--- Begin ---

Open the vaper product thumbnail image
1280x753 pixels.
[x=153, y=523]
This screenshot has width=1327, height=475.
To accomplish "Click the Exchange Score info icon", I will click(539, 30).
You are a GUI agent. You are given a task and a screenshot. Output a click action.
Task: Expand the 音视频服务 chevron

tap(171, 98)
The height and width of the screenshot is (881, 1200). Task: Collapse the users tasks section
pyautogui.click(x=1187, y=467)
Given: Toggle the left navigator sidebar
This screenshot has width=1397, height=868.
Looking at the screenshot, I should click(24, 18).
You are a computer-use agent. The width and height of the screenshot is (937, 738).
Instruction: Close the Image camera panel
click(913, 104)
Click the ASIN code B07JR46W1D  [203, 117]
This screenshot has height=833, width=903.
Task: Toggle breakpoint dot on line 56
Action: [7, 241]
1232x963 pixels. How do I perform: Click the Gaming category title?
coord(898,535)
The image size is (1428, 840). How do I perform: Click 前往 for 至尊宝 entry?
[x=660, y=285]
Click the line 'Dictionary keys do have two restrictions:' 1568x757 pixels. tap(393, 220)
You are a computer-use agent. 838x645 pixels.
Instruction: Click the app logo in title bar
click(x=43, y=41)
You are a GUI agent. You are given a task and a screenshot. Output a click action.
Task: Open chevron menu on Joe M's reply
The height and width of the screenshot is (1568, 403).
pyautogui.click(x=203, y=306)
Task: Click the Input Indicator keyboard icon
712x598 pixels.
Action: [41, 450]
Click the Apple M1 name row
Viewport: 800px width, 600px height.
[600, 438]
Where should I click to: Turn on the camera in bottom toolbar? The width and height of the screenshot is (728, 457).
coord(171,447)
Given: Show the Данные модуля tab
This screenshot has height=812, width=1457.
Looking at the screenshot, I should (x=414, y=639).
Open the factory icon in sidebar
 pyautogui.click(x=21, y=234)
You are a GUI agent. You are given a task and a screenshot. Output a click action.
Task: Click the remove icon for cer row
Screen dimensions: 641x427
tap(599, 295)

--- End ---

What is required >> Reproduce all of the lines above, unchanged.

Solution for this problem >>
Open the vaper product thumbnail image
1280x753 pixels.
[x=153, y=523]
This screenshot has width=1327, height=475.
To accomplish "Click the Exchange Score info icon", I will click(539, 30).
You are a GUI agent. You are given a task and a screenshot. Output a click action.
Task: Expand the 音视频服务 chevron

tap(171, 98)
The height and width of the screenshot is (881, 1200). Task: Collapse the users tasks section
pyautogui.click(x=1187, y=467)
Given: Toggle the left navigator sidebar
This screenshot has width=1397, height=868.
Looking at the screenshot, I should click(24, 18).
You are a computer-use agent. The width and height of the screenshot is (937, 738).
Instruction: Close the Image camera panel
click(913, 104)
Click the ASIN code B07JR46W1D  [203, 117]
This screenshot has height=833, width=903.
Task: Toggle breakpoint dot on line 56
Action: [7, 241]
1232x963 pixels. How do I perform: Click the Gaming category title?
coord(898,535)
The image size is (1428, 840). How do I perform: Click 前往 for 至尊宝 entry?
[x=660, y=285]
Click the line 'Dictionary keys do have two restrictions:' 1568x757 pixels. tap(393, 220)
You are a computer-use agent. 838x645 pixels.
Instruction: Click the app logo in title bar
click(x=43, y=41)
You are a GUI agent. You are given a task and a screenshot. Output a click action.
Task: Open chevron menu on Joe M's reply
The height and width of the screenshot is (1568, 403).
pyautogui.click(x=203, y=306)
Task: Click the Input Indicator keyboard icon
712x598 pixels.
Action: [41, 450]
Click the Apple M1 name row
Viewport: 800px width, 600px height.
[600, 438]
Where should I click to: Turn on the camera in bottom toolbar? The width and height of the screenshot is (728, 457).
coord(171,447)
Given: Show the Данные модуля tab
This screenshot has height=812, width=1457.
Looking at the screenshot, I should (x=414, y=639).
Open the factory icon in sidebar
 pyautogui.click(x=21, y=234)
You are a GUI agent. You are given a task and a screenshot. Output a click action.
Task: Click the remove icon for cer row
Screen dimensions: 641x427
tap(599, 295)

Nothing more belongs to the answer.